Orang bilang sore selalu nampak memukau karena warna keemasan megah yang merasal dari langit maghrib ditambah angin yang mendesau seperti panggilan seorang ibu yang meminta anak kesayangannya kembali. Selalu seperti itu, tapi yang paling menyebalkan adalah jalanan macet. Sore bukan lagi jadi momen menyenangkan, justru jadi momok bagi orang sepertinya—terjebak macet. Tidak hanya itu yang membuat sore terasa menyebalkan, seluruh beban hari ini tertumpuk jadi satu dan belum terselesaikan.

Beban? Ya.

Ulva terkantuk-kantuk dalam kursi penumpang. Sesekali ia melihat ke jendela bus. Fokusnya bukan pada hiruk pikuk warga Bandung, desing kendaraan beserta asapnya, atau suara pedagang asongan menjajakan dagangannya. Tapi, pada cerita Mandala, siang tadi.
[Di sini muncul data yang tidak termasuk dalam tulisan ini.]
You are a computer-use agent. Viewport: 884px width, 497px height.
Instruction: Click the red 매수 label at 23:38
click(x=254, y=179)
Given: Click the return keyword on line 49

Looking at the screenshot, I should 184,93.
Seperti intruksi atasannya, Ulva mengunjungi Mandala yang kebetulan ada di istana Negara. Sekian lama tidak bertemu, ternyata tidak lantas menjadikan pria itu beruban jadi keriput dan bungkuk. Justru makin menyebalkan karena Mandala berhasil menambah kosakata menggelikan yang disiapkan untuknya. Mengingat betapa kreatif Bossnya, Ulva sadar bahwa Mandala tidak akan diam saja, sok berwibawa dan irit omong. Bersama Mandala, Ulva jadi yakin bahwa motto talk less do more hanya omong kosong. Motto yang sebenarnya adalah banyaklah berbicara, buka rahasianya kemudian permalukan di dengan itu agar dia berpikir. Kenapa dia berkesimpulan seperti ini? Sebab Mandala sudah membuktikan teori Ulva, tanpa melenceng, sedikit pun.
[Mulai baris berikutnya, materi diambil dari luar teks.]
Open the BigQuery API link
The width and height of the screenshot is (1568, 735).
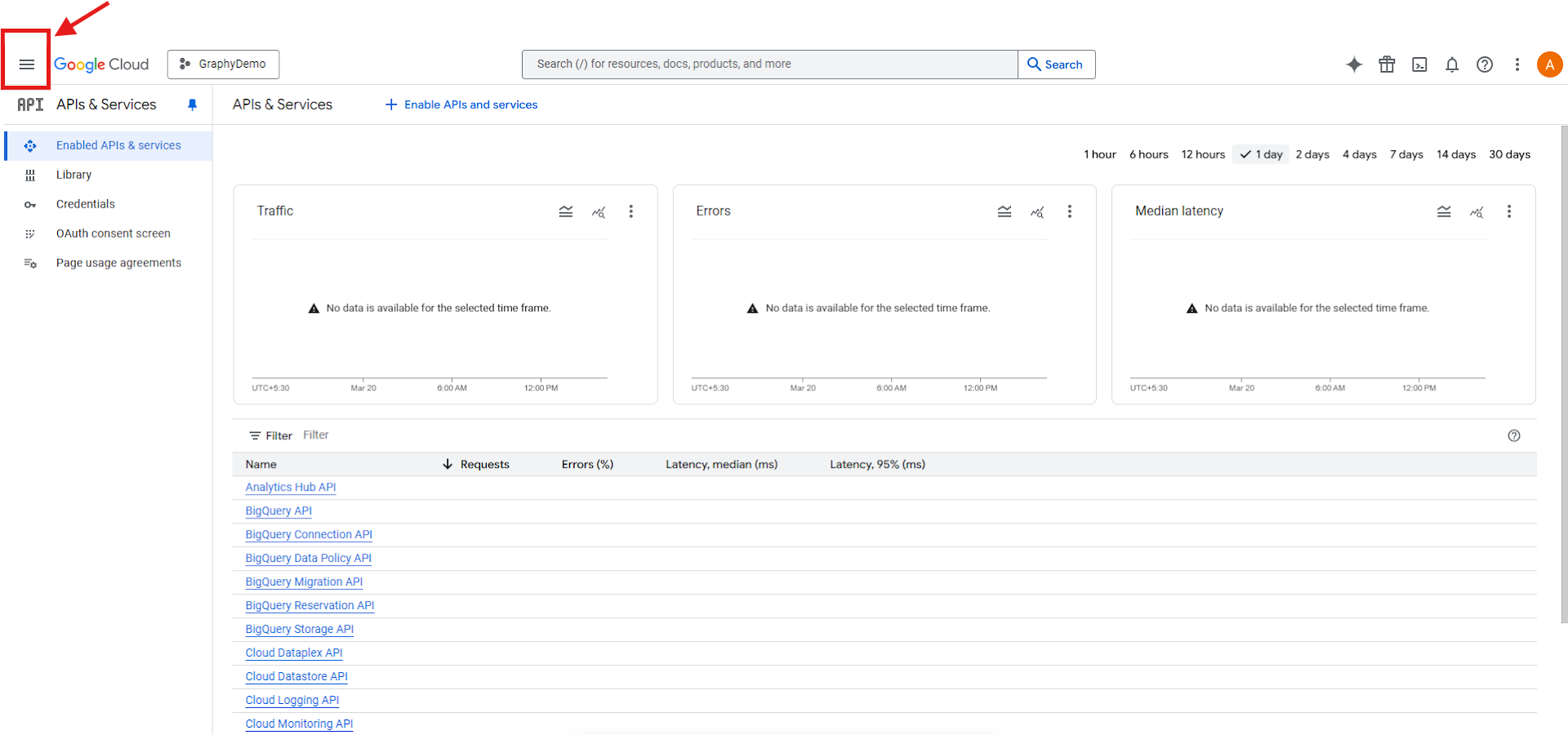click(x=278, y=511)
“Bagaimana keadaanmu, Ulva? Kau terlihat lebih kurus dari sebelumnya. Apa kau kebanyakan bercinta sampai kehilangan berat badan?” Mandala mulai menyapanya dengan rentetan kalimat tidak penting. Ketika itu, Ulva hanya mampu menggeleng sebelum menyahut. Checklist pertama, hipotesis motto talk less do more adalah kesalahan.

“Makanya, cepatlah menikah, Boss, agar tidak perlu menanyakan hal-hal seperti itu. Oh ya, apa Athaya masih jadi satpam?” Ulva nyaris melonjak-lonjakkan badan melihat ekspresi Mandala yang semula ceria berubah jadi kusut, “kisah asmaramu sangat menyentuh. Ini akan hebat jika ada yang memfilmkan, ‘perjuangan cinta anak presiden’ Eh, ternyata aku berbakat jadi tim marketing film!” Ulva terkekeh bahagia sementara Mandala mulai mengendalikan emosi.

“Syukurlah kalau kamu masih bisa menertawaiku. Aku takut setelah ini kamu tidak bisa lagi tertawa.”

Ulva benar-benar berhenti tertawa, ia menatap lawan bicaranya dengan serius. “Apa ini tentang Purna yang masih hidup?”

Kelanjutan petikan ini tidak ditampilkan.